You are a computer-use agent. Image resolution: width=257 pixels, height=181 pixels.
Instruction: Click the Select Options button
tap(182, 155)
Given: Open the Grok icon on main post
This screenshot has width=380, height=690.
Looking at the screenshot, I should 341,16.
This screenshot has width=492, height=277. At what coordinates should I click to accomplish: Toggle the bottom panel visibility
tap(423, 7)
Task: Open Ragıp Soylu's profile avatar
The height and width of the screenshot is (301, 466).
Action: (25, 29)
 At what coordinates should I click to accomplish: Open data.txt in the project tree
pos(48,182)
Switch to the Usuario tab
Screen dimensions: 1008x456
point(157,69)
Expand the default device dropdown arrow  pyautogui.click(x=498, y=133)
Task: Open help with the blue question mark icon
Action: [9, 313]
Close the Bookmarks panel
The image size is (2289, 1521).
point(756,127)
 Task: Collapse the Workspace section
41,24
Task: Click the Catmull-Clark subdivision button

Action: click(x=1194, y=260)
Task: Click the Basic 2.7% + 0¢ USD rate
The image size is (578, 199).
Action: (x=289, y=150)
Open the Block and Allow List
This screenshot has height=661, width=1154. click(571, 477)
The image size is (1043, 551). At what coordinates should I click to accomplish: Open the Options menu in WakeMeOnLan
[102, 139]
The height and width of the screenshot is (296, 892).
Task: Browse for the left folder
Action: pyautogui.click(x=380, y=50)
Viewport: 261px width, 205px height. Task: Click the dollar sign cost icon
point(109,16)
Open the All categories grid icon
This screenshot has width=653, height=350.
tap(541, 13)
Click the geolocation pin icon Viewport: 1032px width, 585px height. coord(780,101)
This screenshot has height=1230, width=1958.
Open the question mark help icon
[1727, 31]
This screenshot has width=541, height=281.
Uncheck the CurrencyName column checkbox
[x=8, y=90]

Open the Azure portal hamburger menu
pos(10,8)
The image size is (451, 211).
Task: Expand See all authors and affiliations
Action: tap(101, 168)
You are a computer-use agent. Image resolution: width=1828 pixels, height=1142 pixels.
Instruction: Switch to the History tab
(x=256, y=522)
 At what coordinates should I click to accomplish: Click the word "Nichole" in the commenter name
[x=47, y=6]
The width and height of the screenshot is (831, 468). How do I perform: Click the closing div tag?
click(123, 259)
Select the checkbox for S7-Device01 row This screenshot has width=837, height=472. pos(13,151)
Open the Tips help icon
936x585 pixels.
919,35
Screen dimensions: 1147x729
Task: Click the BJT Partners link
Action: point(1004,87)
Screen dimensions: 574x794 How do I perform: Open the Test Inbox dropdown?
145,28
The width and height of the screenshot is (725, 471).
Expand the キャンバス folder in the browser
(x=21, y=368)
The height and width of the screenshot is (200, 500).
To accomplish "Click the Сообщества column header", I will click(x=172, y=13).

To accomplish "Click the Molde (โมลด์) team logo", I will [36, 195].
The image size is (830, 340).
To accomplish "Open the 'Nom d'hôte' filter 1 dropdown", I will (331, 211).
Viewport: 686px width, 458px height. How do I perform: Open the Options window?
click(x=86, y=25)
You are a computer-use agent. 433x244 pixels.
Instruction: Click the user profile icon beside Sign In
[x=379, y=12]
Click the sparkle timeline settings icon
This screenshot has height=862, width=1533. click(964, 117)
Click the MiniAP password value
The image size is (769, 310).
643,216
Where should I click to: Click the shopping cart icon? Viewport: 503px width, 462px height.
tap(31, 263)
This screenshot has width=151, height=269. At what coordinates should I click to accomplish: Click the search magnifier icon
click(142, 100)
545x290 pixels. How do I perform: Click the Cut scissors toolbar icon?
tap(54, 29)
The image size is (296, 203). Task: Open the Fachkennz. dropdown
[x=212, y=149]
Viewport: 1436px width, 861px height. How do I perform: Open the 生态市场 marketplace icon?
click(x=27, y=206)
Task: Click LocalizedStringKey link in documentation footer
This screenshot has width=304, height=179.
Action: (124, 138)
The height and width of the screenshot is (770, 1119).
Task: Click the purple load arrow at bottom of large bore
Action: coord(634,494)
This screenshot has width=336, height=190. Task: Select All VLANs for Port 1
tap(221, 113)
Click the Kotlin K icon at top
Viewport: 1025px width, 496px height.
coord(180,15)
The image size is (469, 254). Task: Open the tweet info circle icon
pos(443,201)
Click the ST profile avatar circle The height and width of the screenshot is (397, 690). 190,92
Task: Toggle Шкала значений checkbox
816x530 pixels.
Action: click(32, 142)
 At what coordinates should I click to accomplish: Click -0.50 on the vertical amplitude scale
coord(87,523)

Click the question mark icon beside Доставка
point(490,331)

**Given problem:**
Copy out every one of the entries above, word for word.

**Final answer:**
You are a computer-use agent. Image resolution: width=257 pixels, height=181 pixels.
Instruction: Click the Select Options button
tap(182, 155)
Given: Open the Grok icon on main post
This screenshot has width=380, height=690.
Looking at the screenshot, I should 341,16.
This screenshot has width=492, height=277. At what coordinates should I click to accomplish: Toggle the bottom panel visibility
tap(423, 7)
Task: Open Ragıp Soylu's profile avatar
The height and width of the screenshot is (301, 466).
Action: (25, 29)
 At what coordinates should I click to accomplish: Open data.txt in the project tree
pos(48,182)
Switch to the Usuario tab
Screen dimensions: 1008x456
point(157,69)
Expand the default device dropdown arrow  pyautogui.click(x=498, y=133)
Task: Open help with the blue question mark icon
Action: [9, 313]
Close the Bookmarks panel
The image size is (2289, 1521).
point(756,127)
 Task: Collapse the Workspace section
41,24
Task: Click the Catmull-Clark subdivision button

Action: click(x=1194, y=260)
Task: Click the Basic 2.7% + 0¢ USD rate
The image size is (578, 199).
Action: (x=289, y=150)
Open the Block and Allow List
This screenshot has height=661, width=1154. click(571, 477)
The image size is (1043, 551). At what coordinates should I click to accomplish: Open the Options menu in WakeMeOnLan
[102, 139]
The height and width of the screenshot is (296, 892).
Task: Browse for the left folder
Action: pyautogui.click(x=380, y=50)
Viewport: 261px width, 205px height. Task: Click the dollar sign cost icon
point(109,16)
Open the All categories grid icon
This screenshot has width=653, height=350.
tap(541, 13)
Click the geolocation pin icon Viewport: 1032px width, 585px height. coord(780,101)
This screenshot has height=1230, width=1958.
Open the question mark help icon
[1727, 31]
This screenshot has width=541, height=281.
Uncheck the CurrencyName column checkbox
[x=8, y=90]

Open the Azure portal hamburger menu
pos(10,8)
The image size is (451, 211).
Task: Expand See all authors and affiliations
Action: tap(101, 168)
You are a computer-use agent. Image resolution: width=1828 pixels, height=1142 pixels.
Instruction: Switch to the History tab
(x=256, y=522)
 At what coordinates should I click to accomplish: Click the word "Nichole" in the commenter name
[x=47, y=6]
The width and height of the screenshot is (831, 468). How do I perform: Click the closing div tag?
click(123, 259)
Select the checkbox for S7-Device01 row This screenshot has width=837, height=472. pos(13,151)
Open the Tips help icon
936x585 pixels.
919,35
Screen dimensions: 1147x729
Task: Click the BJT Partners link
Action: point(1004,87)
Screen dimensions: 574x794 How do I perform: Open the Test Inbox dropdown?
145,28
The width and height of the screenshot is (725, 471).
Expand the キャンバス folder in the browser
(x=21, y=368)
The height and width of the screenshot is (200, 500).
To accomplish "Click the Сообщества column header", I will click(x=172, y=13).

To accomplish "Click the Molde (โมลด์) team logo", I will [36, 195].
The image size is (830, 340).
To accomplish "Open the 'Nom d'hôte' filter 1 dropdown", I will (331, 211).
Viewport: 686px width, 458px height. How do I perform: Open the Options window?
click(x=86, y=25)
You are a computer-use agent. 433x244 pixels.
Instruction: Click the user profile icon beside Sign In
[x=379, y=12]
Click the sparkle timeline settings icon
This screenshot has height=862, width=1533. click(964, 117)
Click the MiniAP password value
The image size is (769, 310).
643,216
Where should I click to: Click the shopping cart icon? Viewport: 503px width, 462px height.
tap(31, 263)
This screenshot has width=151, height=269. At what coordinates should I click to accomplish: Click the search magnifier icon
click(142, 100)
545x290 pixels. How do I perform: Click the Cut scissors toolbar icon?
tap(54, 29)
The image size is (296, 203). Task: Open the Fachkennz. dropdown
[x=212, y=149]
Viewport: 1436px width, 861px height. How do I perform: Open the 生态市场 marketplace icon?
click(x=27, y=206)
Task: Click LocalizedStringKey link in documentation footer
This screenshot has width=304, height=179.
Action: (124, 138)
The height and width of the screenshot is (770, 1119).
Task: Click the purple load arrow at bottom of large bore
Action: coord(634,494)
This screenshot has width=336, height=190. Task: Select All VLANs for Port 1
tap(221, 113)
Click the Kotlin K icon at top
Viewport: 1025px width, 496px height.
coord(180,15)
The image size is (469, 254). Task: Open the tweet info circle icon
pos(443,201)
Click the ST profile avatar circle The height and width of the screenshot is (397, 690). 190,92
Task: Toggle Шкала значений checkbox
816x530 pixels.
Action: click(32, 142)
 At what coordinates should I click to accomplish: Click -0.50 on the vertical amplitude scale
coord(87,523)

Click the question mark icon beside Доставка
point(490,331)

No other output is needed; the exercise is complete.